Expect fireworks in director Anatole Litvak’s 1938 Warner Bros chronicle of the life and loves of three sisters at Silver Bow, Montana, personified by Anita Louise, Jane Bryan and Bette Davis, who is having trouble with Errol Flynn. The studio throws in everything it can from its iconic stock company of actors to a re-creation of the 1906 quake that rocked San Francisco.
Milton Krims’s intelligent screenplay, adapted from the novel by Myron Brinig, covers a period of the four years 1904 and 1908 between President Theodore Roosevelt’s inauguration and the election of William Howard Taft as US President. Davis plays the eldest of the three women, Louise Elliott, who gets mixed up with a ne’er-do-well newspaper reporter, Frank Medlin (Flynn).

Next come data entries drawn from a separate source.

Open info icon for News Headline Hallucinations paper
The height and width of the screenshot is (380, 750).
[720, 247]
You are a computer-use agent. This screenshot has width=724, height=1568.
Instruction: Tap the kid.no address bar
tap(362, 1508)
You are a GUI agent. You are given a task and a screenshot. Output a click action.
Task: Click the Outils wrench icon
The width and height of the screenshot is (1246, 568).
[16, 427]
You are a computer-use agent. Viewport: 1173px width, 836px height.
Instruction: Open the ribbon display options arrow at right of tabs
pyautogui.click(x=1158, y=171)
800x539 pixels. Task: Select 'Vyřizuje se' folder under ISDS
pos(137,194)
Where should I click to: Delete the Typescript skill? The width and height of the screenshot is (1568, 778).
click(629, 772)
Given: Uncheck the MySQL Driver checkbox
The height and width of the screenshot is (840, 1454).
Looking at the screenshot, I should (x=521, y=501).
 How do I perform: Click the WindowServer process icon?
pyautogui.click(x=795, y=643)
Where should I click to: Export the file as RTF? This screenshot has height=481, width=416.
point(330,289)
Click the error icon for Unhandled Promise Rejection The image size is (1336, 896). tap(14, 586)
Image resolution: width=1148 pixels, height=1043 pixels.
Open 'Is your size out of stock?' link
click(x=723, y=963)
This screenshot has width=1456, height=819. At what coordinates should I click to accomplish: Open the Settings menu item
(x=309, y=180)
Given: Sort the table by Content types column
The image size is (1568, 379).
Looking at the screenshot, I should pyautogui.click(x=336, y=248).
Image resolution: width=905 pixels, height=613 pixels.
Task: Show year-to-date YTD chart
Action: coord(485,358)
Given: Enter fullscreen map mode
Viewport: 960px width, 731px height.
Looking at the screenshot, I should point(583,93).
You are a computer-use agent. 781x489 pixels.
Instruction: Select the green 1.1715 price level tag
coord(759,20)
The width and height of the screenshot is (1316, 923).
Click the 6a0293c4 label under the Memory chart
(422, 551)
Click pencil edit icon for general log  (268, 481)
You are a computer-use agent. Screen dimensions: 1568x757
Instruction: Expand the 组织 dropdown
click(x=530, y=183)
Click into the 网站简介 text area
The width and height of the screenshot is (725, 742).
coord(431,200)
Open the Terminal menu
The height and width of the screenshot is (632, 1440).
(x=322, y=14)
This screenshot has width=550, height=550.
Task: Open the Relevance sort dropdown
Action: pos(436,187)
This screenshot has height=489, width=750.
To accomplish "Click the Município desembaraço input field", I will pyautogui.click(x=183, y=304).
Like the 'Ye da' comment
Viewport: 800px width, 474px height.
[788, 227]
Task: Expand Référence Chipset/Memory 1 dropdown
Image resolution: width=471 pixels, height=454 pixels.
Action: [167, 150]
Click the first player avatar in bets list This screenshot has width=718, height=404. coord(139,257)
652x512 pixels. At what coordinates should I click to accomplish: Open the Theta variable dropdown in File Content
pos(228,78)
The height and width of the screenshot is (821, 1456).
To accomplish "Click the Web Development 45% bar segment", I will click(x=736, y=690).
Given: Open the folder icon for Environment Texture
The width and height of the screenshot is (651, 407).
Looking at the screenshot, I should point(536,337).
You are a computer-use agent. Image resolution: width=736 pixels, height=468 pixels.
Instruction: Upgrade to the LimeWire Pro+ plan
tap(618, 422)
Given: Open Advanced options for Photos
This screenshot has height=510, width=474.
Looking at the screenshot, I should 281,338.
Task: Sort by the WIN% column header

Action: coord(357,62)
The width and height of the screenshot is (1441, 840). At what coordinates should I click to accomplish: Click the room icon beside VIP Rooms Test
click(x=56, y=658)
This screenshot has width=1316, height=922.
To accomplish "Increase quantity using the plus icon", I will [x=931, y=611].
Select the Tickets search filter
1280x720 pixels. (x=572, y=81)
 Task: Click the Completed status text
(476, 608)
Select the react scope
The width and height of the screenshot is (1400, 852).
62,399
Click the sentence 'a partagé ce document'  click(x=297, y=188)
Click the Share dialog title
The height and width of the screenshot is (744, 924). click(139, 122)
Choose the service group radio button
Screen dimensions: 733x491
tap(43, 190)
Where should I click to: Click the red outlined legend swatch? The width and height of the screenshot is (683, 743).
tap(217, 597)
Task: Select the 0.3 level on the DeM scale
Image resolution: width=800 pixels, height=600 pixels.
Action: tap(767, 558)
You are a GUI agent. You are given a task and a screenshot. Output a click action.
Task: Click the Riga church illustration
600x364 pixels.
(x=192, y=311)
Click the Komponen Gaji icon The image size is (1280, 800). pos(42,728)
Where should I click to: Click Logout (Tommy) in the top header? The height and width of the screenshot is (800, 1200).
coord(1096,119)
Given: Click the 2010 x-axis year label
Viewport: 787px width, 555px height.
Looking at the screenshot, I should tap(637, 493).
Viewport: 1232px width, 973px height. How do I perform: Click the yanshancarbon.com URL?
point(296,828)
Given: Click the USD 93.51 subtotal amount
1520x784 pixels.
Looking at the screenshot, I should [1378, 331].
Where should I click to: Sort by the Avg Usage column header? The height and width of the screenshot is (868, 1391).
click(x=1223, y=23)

For much of the film Flynn relishes treating Davis something rotten (perhaps because she hated him in real life), while she suffers through some stock footage of the San Francisco earthquake. [Spoiler alert] But it is not giving the game away too badly to say all’s well that end’s well.
It may be unabashed and unashamed soap-opera tosh, but it is posh soap done with the utmost conviction and considerable style. Despite a few longueurs, and a feeling of a small saga overstretched (though it runs only 99 minutes), it still entertains heartily. If Flynn sometimes looks a little uncomfortable, Davis is in her intense element, and they are an exciting team. The professionalism of all concerned turns a standard Hollywood production of the era into timeless quality entertainment.
Also in the cast are Ian Hunter, Donald Crisp, Beulah Bondi, Alan Hale Sr, Dick Foran, Patric Knowles, Henry Travers, Mayo Methot, Laura Hope Crewes, Lee Patrick, Harry Davenport, Irving Bacon, Paul Harvey, Arthur Hoyt, John Warburton and Stanley Fields.
Alan Hale Sr acted in 13 of his friend Flynn’s films.
The conflict between Davis and Flynn reached its climax during the filming of The Private Lives of Elizabeth and Essex in 1939 where Essex defies the Queen and is slapped by her. Davis was supposedly jealous of Flynn because he was the highest paid star at Warner Bros yet she was the proper actor who brought the studio prestige, while Flynn disliked Davis’s domineering personality. However, despite all their animosity, Flynn later generously judged that Davis was ‘the greatest thing in the movies.’